We are not, Bacevich says , really “at” war; there’s one or two going on, but We are advised to go shopping – or were, back when it was still the Global War On Terror. Now We are just spectators, and although We are paying not only for the seats but for the stadium and the team (“Team America”), there is a hundred-foot canvas erected around the field and all We get is what We can see on the Jumbotron (which may not even be showing what’s happening beyond the canvas out and down on the field).
Anyway, We have enough to worry about, no? The economy is taking on water faster than the pumps can handle it, there are only enough lifeboats for first-class, and half of the crowd (Males) are living under the Permanent Indictment of the Feminist Revolution and could be picked up on that General Warrant at any time.
It’s a good thing the beer and peanuts are holding out. And it’s almost the 4th of July so as long as there’s enough gas for the grill, then We can all do under the influence of a good BBQ what the Flower Children did on the grassy, sun-drenched slopes of San Francisco during the Summer of ’67 under the influence of a fat joint.
But I don’t accept that the American People is quite at the point of praying “Mother of God, is this the end of little Rico?”.
There is the strongest freshness deep down things in this country, and I mean in its People.
We are facing a challenge as serious as that which confronted the People of the Depression and even the Good War: We must People this nation through a painful contraction – and quite possibly a decline. And We must do it in such a way that there is still something left after all the Deconstruction and all the economic frakkery and all the bootless warring.
As things contract at home in step with the sempiternal non-victories abroad, We must still keep the homefires burning, for the young and for the generations of Americans yet to be born.
And maybe now We can Sense – as the lights burn a bit dimmer – the genuine glow of the real Gift to History that is the American Vision: that a bunch of human beings can unite as a People, govern their government, and provide a beacon and a model for what is still the most remarkable act of political faith in human history: a population governed not by elites, but by the strength of its own Founding vision and the solidly-grounded maturity of its own members.
And let Us not forget for a single moment, that in very awful places at this very moment, many are standing or crouching, staring Ares Ferox et Atrox in the face, obedient to Our word.
The buck stops here. With Us.
The President is not ‘Our’ commander-in-chief; he is Our employee.
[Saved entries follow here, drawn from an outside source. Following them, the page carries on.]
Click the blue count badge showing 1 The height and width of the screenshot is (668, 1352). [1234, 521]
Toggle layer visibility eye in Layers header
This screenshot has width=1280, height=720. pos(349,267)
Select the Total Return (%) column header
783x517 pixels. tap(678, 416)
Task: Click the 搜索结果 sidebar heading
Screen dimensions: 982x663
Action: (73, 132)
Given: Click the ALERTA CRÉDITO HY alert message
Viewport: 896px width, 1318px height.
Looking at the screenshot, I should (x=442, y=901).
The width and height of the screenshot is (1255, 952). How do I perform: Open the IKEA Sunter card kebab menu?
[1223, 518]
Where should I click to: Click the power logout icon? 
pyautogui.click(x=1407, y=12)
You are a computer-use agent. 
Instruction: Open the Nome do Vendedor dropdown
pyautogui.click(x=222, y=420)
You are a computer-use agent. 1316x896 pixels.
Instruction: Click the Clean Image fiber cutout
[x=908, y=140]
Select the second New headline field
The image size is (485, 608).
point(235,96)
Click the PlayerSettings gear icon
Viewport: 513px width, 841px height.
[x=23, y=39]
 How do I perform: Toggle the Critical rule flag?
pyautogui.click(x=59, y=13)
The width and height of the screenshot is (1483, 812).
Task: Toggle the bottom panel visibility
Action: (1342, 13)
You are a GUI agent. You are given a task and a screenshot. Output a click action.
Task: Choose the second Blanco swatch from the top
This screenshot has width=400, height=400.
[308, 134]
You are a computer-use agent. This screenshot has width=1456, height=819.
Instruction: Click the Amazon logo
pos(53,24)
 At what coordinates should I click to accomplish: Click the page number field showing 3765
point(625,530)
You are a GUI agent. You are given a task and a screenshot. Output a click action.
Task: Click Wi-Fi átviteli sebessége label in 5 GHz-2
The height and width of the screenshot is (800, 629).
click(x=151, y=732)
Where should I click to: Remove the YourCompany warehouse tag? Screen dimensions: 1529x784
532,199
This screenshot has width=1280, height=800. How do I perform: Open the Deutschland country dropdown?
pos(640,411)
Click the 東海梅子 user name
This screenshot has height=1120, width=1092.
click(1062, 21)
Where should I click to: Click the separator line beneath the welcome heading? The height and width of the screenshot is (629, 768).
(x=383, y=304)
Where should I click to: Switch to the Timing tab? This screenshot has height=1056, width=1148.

He is neither the national Parent nor the national Teddy-Bear. And most certainly neither he nor Congress is Carol Gilligan's omnipotent and all-caring Mommy at the breakfast table, doing whatever it takes to soothe or mollify a motely assortment of squalling kiddies based not on the Rule of Law or Reason but on the ostensibly omniscient intuition of the Nurturer.
It is time to put away the things of the political child and walk upright, as in the day of maturity.
If there are few Help Wanted signs in businesses, you would not be far wrong to imagine that the entire polity has a sign hanging on it: Genuine Adults Wanted – Start Immediately.
Have a Meaningful Fourth!
NOTES
*And I for one am not at all satisfied with the ridiculous story that McChrystal’s boss and now replacement, General Petraeus, passed out in a Congressional Hearing the week before that because – despite a staff numbering in the dozens, all of whose only purpose in military life is to make sure he is well cared for – he “forgot to have his breakfast” and “forgot to drink enough water” … these are excuses that are acceptable among first-week boot-camp recruits, but not General officers of the highest rank and station.
**So for example, the Navy of his day was a shade under 400 ships and aiming for 600; today it is a shade under 285 and hoping for 320 by 2020 or so, maybe, if everything works out OK. And let it be said: when you are the Navy of a world-hegemon, numbers DO count. No matter how competent and marvelous a technologically advanced ship – even one commanded by a lantern-jawed, butch-cut woman – that ship still can’t be in two places at the same time.